9.7.13

Una sosta scientifica ai bordi della banchisa

Un angelo di mare. A.Deniaud / Tara Expéditions



Mentre i ghiacci scricchiolano scontrandosi con lo scafo di Tara, gli scienziati dispongono sul ponte la loro abituale collezione di flaconi, provette e tutti gli altri accessori necessari alla campionatura. Per più di 12 ore, l’equipaggio deve effettuare campionamenti in questa zona coperta dai ghiacci. Fortunatamente, in questa giornata estiva, le temperature sono clementi, il termometro si è stabilizzato attorno ai -3°C. La sosta scientifica si preannuncia lunga, ma l’Artico si rivelerà generoso con i coraggiosi.

In tutta franchezza, la partenza è stata caotica o meglio il preriscaldamento ha preso tempo. Colpa forse del freddo o della nuova programmazione che prevede una discesa a 50 metri, i fondali marini sono poco profondi a queste latitudini, comunque sia la rosetta ha effettuato due immersioni invano. Si è spenta a mezza strada. Il terzo tentativo è andato a buon fine e in breve tempo si è rivelata tutta la ricchezza della biomassa della zona, mostrando un’importante quantità di fitoplancton in profondità, tra 35 e 50 metri. È stato necessario modificare il numero delle messe in acqua delle reti. In vista della concentrazione planctonica, le operazioni di filtraggio si prevedono lente, molto lente. Nei campioni si accalcano catene di diatomee, micro-alghe unicellulari che producono un’importante quantità di ossigeno, e anche una grande diversità di copepodi, piccoli crostacei marini, e di briozoi, invertebrati marini che vivono in colonie dentro a logge individuali. Mentre la pazienza di alcuni scienziati è messa a dura prova dalle operazioni di inserimento di questi piccoli mondi all’interno di flaconi contrassegnati da un codice a barre, altri tengono d’occhio gli altri strumenti messi in acqua in mezzo ai ghiacci. 
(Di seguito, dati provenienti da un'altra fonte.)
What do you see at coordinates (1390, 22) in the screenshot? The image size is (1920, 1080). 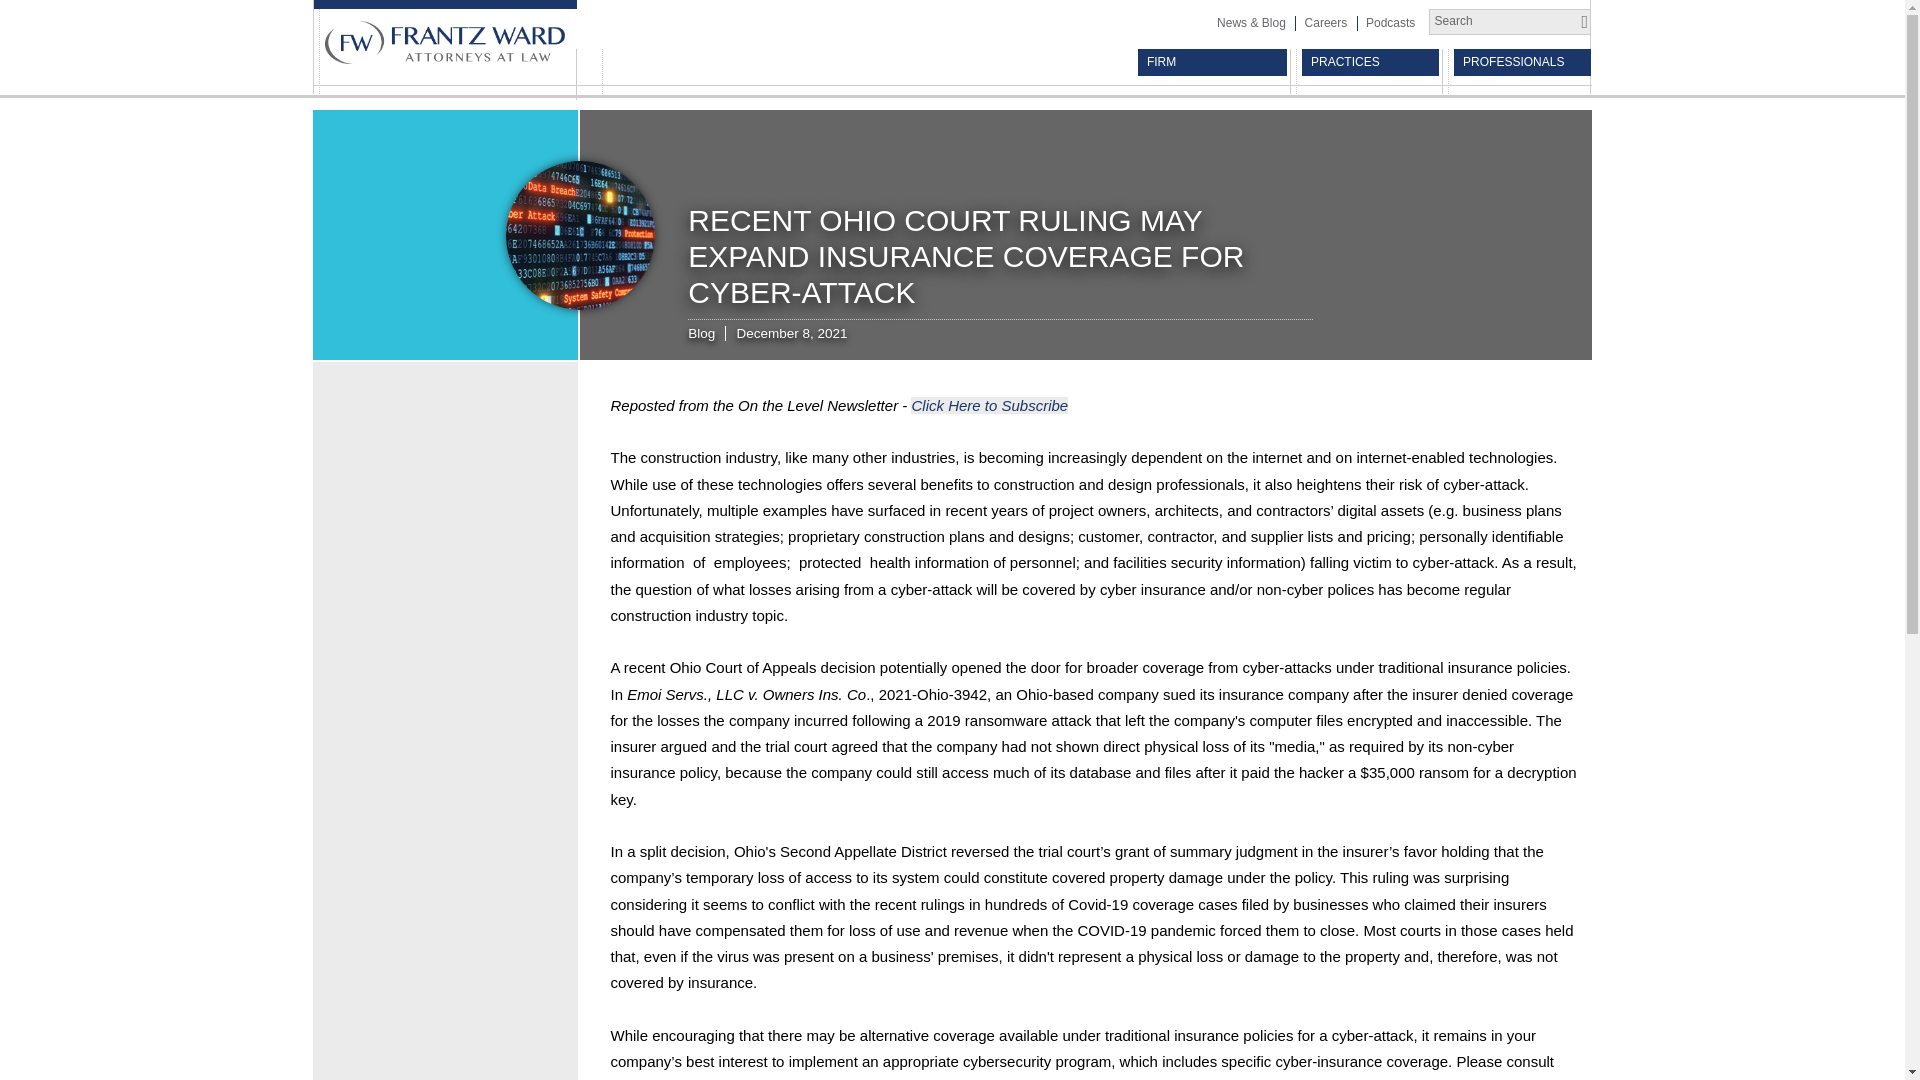 I see `Podcasts` at bounding box center [1390, 22].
Solo la rete manta, che consente, tra le altre cose, di effettuare campionamenti in superficie delle particelle di plastica, si salverà dal bagno in acque gelide. Per timore di danneggiare le maglie nel ghiaccio, Marc Picheral, l’ingegnere oceanografico a bordo, ha deciso di non metterla in acqua. Se il ghiaccio rappresenta il fulcro dell’attenzione in questa sosta tra le acque gelide dell’Artico, va anche detto che la sua presenza aggiunge un certo grado di complessità alle operazioni. È necessario trovare degli spazi liberi dal ghiaccio che consentano di mandare tranquillamente alla deriva gli strumenti.


Proprio durante una di queste derive abbiamo incontrato il padrone di casa.
Nel primo pomeriggio, quando la nebbia sì è infittita, un orso polare è apparso in mezzo a una struttura di ghiaccio. È stato Sergey, lo scienziato russo, ad avvistarlo. L’orso bianco aveva senza alcun dubbio sentito la nostra presenza da lontano e deve essere venuto a vedere il visitatore inaspettato. Ci ha lasciato osservarlo mentre effettuava, forse per meravigliarci, un salto acrobatico tra due blocchi di ghiaccio. Poi, da buon nuotatore, si è lanciato in acqua per immergersi nella sua profonda solitudine. 

Ciascuno di noi è poi ritornato al suo lavoro, soddisfatto di questo incontro inaspettato. Dopo qualche ora, un altro incontro con tre angeli di mare ha attirato la curiosità di tutto l’equipaggio. Erano finiti nella rete a 180 micron, e sono stati subito messi nell’acquario a bordo per essere osservati e fotografati. Questi esseri trasparenti, di colore rosso, dotati di piccole ali, si son ben guadagnati il loro nome. Le loro delicate evoluzioni in acqua salata fanno pensare inequivocabilmente a degli angioletti in paradiso. Per chiudere in bellezza, è apparsa pure una foca in lontananza. Ma, contrariamente agli angeli di mare, il mammifero marino non ha fatto il minimo sforzo per intrattenerci. Sdraiata sulla banchisa, apatica, la foca ci ha a malapena degnati di uno sguardo sollevando il capo al nostro passaggio. Ma poco importa, eravamo già molto soddisfatti.


Tara riprende la sua rotta in mezzo al biancore scintillante.